▶ **What you will do**: Transcribe exactly the portion of the listing below that runs from the line containing "Click the 投票期間は2月12日まで text line" through its last line.

▶ **Supplied data**:
= = = = = = =

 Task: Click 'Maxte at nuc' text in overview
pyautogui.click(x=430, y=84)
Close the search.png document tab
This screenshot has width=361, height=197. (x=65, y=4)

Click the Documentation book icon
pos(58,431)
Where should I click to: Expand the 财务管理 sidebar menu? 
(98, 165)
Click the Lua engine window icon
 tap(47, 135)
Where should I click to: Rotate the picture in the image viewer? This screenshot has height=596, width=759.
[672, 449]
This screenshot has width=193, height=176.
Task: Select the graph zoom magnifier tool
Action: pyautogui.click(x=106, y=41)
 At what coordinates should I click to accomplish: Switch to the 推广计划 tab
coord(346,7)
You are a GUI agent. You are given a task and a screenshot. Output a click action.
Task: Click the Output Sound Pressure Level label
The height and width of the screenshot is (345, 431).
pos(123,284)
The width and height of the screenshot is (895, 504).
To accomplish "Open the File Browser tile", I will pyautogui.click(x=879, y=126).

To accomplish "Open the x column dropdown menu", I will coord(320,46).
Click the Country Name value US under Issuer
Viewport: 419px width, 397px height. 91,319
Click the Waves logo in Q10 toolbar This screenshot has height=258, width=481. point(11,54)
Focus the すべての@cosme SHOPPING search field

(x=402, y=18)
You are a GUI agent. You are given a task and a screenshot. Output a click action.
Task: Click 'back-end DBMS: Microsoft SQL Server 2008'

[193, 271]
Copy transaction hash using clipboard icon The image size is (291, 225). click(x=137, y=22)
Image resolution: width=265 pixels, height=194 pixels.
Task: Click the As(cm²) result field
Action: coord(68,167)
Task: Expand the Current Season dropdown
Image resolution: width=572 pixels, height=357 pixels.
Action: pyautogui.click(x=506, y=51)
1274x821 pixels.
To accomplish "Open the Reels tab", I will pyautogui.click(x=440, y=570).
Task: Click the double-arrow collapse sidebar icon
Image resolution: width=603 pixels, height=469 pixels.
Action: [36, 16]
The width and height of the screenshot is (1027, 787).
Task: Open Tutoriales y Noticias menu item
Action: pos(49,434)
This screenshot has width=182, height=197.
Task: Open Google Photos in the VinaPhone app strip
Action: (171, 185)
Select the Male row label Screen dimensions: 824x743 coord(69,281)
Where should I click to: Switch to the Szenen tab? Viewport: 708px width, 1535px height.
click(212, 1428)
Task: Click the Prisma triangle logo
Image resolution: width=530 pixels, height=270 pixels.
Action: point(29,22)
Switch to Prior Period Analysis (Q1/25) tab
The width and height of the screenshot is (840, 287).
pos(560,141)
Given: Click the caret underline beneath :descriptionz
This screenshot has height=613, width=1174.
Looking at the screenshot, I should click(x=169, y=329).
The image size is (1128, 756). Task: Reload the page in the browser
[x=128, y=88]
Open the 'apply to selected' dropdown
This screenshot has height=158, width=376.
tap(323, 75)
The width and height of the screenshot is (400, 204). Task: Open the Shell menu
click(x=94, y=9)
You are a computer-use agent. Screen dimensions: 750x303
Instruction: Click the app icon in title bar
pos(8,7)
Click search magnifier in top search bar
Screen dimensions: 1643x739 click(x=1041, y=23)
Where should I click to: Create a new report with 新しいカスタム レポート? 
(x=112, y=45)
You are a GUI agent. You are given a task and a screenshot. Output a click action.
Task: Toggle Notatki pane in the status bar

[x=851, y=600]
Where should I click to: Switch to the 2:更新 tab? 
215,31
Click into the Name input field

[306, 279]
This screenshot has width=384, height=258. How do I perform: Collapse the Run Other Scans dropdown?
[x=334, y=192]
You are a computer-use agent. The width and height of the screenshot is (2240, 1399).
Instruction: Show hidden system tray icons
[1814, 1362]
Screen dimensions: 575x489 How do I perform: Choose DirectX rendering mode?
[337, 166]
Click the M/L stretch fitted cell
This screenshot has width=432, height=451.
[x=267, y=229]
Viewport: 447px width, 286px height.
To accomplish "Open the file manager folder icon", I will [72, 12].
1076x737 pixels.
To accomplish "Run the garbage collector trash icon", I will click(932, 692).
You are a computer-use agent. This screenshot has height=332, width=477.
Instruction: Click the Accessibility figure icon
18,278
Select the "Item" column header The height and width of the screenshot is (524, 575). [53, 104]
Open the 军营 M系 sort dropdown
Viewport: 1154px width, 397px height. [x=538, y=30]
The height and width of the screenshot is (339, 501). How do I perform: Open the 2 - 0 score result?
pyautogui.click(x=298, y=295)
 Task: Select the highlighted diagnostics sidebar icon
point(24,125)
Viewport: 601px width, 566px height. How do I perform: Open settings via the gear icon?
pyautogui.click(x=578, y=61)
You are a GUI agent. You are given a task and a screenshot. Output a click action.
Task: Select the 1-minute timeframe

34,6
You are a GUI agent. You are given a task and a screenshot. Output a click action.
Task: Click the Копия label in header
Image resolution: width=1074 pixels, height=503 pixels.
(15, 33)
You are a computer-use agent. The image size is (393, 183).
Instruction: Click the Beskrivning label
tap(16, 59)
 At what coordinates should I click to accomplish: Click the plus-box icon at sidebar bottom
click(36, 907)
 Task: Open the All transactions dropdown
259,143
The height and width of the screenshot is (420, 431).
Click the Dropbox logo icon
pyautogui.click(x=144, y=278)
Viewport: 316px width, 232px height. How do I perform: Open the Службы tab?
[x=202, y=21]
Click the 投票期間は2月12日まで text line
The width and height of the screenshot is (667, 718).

= = = = = = =

▶ **Your solution**:
Click the 投票期間は2月12日まで text line
The width and height of the screenshot is (667, 718).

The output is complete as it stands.